"Would you like some more Champagne?" says the host, even when pouring an American sparkling wine. There is a difference between Champagne from the Champagne district of France and other sparkling wines. Anything else is not Champagne, even if it is bottle fermented. This is a critical issue for the Comité Interprofessionel du Vin de Champagne (CIVC). Legally, in the European Union, sparkling wines from outside Champagne can only be called "methode traditionelle" or "methode classique." In 2006, the U.S. banned the use of the Champagne name except for wineries already using it, being "grandfathered" (so you see Cook's or Andre being called "Champagne"). In the U.S., "methode Champenoise" is still legal, a rankling point for the CIVC. But Champagne houses owning American sparkling wine producers never use that term, only methode traditiionelle. Petilliant Naturelle wines ("Pet Nats") are called "methode ancestrale," bottle fermented sparkling wines without disgorgement. 
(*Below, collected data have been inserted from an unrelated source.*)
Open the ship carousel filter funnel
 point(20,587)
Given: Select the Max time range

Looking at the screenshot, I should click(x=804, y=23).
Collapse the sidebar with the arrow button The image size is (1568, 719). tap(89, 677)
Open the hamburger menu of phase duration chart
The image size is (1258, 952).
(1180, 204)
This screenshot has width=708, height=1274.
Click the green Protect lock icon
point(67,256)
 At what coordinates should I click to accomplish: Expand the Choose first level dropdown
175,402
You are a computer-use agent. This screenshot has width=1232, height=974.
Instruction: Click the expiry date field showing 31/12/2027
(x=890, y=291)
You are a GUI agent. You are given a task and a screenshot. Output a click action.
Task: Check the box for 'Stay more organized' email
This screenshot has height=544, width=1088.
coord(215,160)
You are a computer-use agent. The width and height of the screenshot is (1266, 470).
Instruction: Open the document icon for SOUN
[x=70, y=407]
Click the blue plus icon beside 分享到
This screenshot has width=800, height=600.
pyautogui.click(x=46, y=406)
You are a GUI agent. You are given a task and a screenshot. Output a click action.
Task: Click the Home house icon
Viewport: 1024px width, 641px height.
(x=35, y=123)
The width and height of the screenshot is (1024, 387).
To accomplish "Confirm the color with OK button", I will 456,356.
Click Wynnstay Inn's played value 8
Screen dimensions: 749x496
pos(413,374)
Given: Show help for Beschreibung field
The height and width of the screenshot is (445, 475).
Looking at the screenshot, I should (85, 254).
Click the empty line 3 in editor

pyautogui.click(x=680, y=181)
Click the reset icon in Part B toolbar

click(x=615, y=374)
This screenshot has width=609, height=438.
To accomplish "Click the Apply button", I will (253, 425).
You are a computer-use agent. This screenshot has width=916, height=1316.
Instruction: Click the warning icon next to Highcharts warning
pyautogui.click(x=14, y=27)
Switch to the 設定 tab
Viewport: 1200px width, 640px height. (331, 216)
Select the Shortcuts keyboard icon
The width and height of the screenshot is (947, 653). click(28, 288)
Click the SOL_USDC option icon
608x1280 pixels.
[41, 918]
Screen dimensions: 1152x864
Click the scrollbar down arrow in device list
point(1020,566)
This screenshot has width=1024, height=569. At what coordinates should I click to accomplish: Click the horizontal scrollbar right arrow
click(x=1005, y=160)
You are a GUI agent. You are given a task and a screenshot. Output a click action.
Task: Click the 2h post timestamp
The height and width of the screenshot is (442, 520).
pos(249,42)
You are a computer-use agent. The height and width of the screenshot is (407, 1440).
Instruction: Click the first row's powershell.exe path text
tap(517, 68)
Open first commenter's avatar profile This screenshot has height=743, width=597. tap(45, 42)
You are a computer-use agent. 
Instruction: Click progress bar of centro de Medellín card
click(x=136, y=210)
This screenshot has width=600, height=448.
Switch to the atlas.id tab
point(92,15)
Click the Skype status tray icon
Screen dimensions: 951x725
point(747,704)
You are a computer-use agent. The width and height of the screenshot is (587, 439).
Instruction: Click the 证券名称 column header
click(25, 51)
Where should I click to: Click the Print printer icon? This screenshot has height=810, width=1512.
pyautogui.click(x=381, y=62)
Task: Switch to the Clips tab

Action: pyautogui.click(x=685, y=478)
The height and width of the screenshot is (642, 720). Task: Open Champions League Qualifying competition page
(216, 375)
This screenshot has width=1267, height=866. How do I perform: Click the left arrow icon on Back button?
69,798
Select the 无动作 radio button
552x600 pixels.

In the December issue of the Review of Washington Wines, you will find several American sparkling wines that are designated as methode traditiionelle or (incorrectly) methode champenoise. They are well made sparkling wines, but they are not Champagnes. 

There is a shortage of Champagne in the U.S. due to shipping delays. Many containers of Champagne and other European sparkling wines (French Cremant, Italian Prosecco, Spainish CAVA and German Sekt) are waiting to be unloaded at American seaports. A couple of weeks ago, I ordered one of our favorite brands of Champagne from Esquin and found out that it was sold out. As substitutes, I got these two which we found to be outstanding. Both come from proprietares-manipulants - grower-producers - who grow and make their own Champagnes. Generally proprietaires-manipulants produced more interesting Champagnes than those from negociant-manipulants from the well-known houses.

N.V. R. Dumont & Fils Champagne Blanc de Noirs Brut Nature ($50.99 - Esquin) - This wine was aged 4 years on the lees (instead of 3) to give it extra richness to counterpoint the zero dosage. It displays a brilliant light copper color, streaming bubbles and enticing aromas of fraises de bois, nectarine, orange peel, pink roses, orange blossoms and whiffs of orange incense. The flavors are laser-like yet rich and expansive, with notes of grape skins, nectarine stone and distinct minerality. The resonance continues on the back with bracing fruit acids counterpointed by a leesy texture and fraise and Cointreau liqueurs, all followed by a lengthy, bone dry yet finely fruited finish. 19+/20 points.

N.V. Jean Vesselle Champagne Brut Reserve ($51.99 - Esquin) - From Bouzy, which grows mostly Pinot Noir, this is a striking Champagne. It exhibits a light copper color, fine streaming bubbles and lovely aromas of wild strawberry, peach, mandarin orange, cantaloupe and orange tree blossoms. The flavors are exquisitely wrought, with red and yellow fruits that are interwoven with grape skins, peach stones and saline minerals. On the back, the wine takes a tantalizing turn with fraise and pêche liqueurs, melon rind and recurring orange peel, followed by a lingering CO2 lifted, persistently minerally Brut finish. 19+/20 points.

Happy Thanksgiving

Once again, I have to say that Thanksgiving is a distinctly American Holiday and should be celebrated with American wines. My recommendation is to have a not too tannic wine (steer away from Cabernet Sauvignon) such as a Merlot, Cabernet Franc or Pinot Noir. A sparkling wine such as those in the December issue of the Review of Washington or a California one (Chandon is one our favorites) will also do nicely. Just don't call it Champagne. Enjoy your dinner with your favorite American wine!